Search code examples
pythonnumpyscipysparse-matrix

Numpy: create new array by combining subsets of previous array


I have a binary sparse CSR array. I would like to create a new array by combining columns from this original array. That is, I have a list of "column groups": [[1,10,3], [5,54,202], [12,199], [5], ...]

For each of these "column groups" I want to combine columns from the original array with an OR operation (np.max works for this) and add the combined column to a new matrix.

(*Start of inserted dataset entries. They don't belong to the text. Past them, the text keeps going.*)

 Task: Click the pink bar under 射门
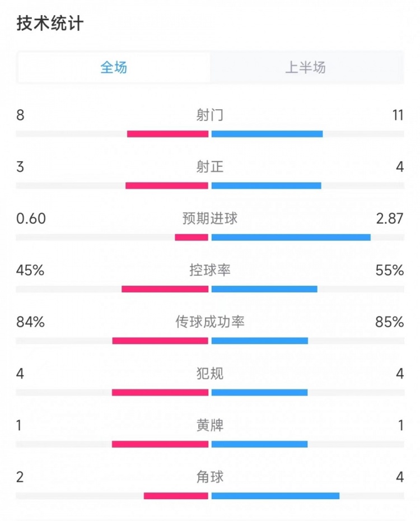[167, 134]
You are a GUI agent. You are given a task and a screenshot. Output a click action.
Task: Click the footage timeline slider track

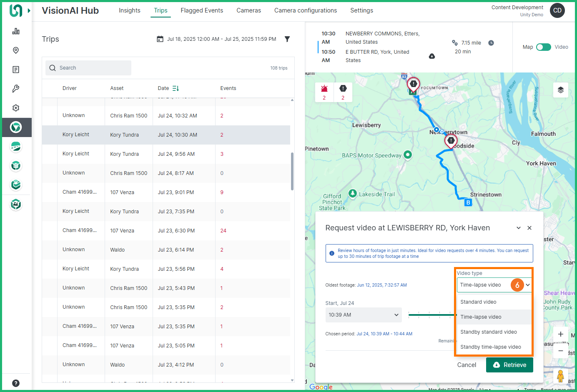[x=431, y=315]
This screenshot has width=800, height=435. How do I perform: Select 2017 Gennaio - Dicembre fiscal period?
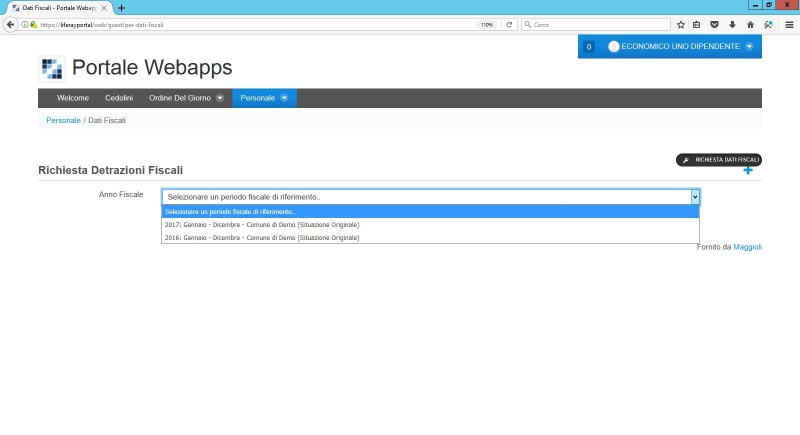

My current solution is to use hstack but it's quite slow:

for cg in column_groups:
    tmp = np.max(data_orig[:,cg].toarray(), axis=1, keepdims=True)
    data = np.hstack((data, tmp))

Solution

  • Well you are basically selecting the max column at each iteration. So, we can select all columns and then use np.maximum.reduceat to have "intervaled-maximum" columns and hence give us a vectorized solution, like so -

    def grouped_max(data_orig, column_groups):
        cols = np.hstack((column_groups))
        clens = np.hstack((0,np.cumsum(map(len,column_groups))[:-1]))
        all_data = data_orig[:,cols].toarray()
        return np.maximum.reduceat(all_data, clens,axis=1)
    

    For python 3.x version, we need to compute clens, like so -

    clens = np.hstack((0,np.cumsum(list(map(len,column_groups)))[:-1]))
    

    Since, the loopy version is iterating along groups, this vectorized solution would show its benefits when working with a large number of groups.

    Sample run -

    In [303]: # Setup sample csr matrix
         ...: a = np.random.randint(0,3,(12,28))
         ...: data_orig = sparse.csr_matrix(a)
         ...: 
         ...: # Random column IDs
         ...: column_groups = [[1,10,3], [5,14],[2]]
         ...: 
         ...: data = np.empty((12,0),dtype=int)
         ...: for cg in column_groups:
         ...:     tmp = np.max(data_orig[:,cg].toarray(), axis=1, keepdims=True)
         ...:     data = np.hstack((data, tmp))
         ...:     
    
    In [304]: out = grouped_max(data_orig, column_groups)
    
    In [305]: # Verify results between original and propsed ones
         ...: print np.allclose(out, data)
    True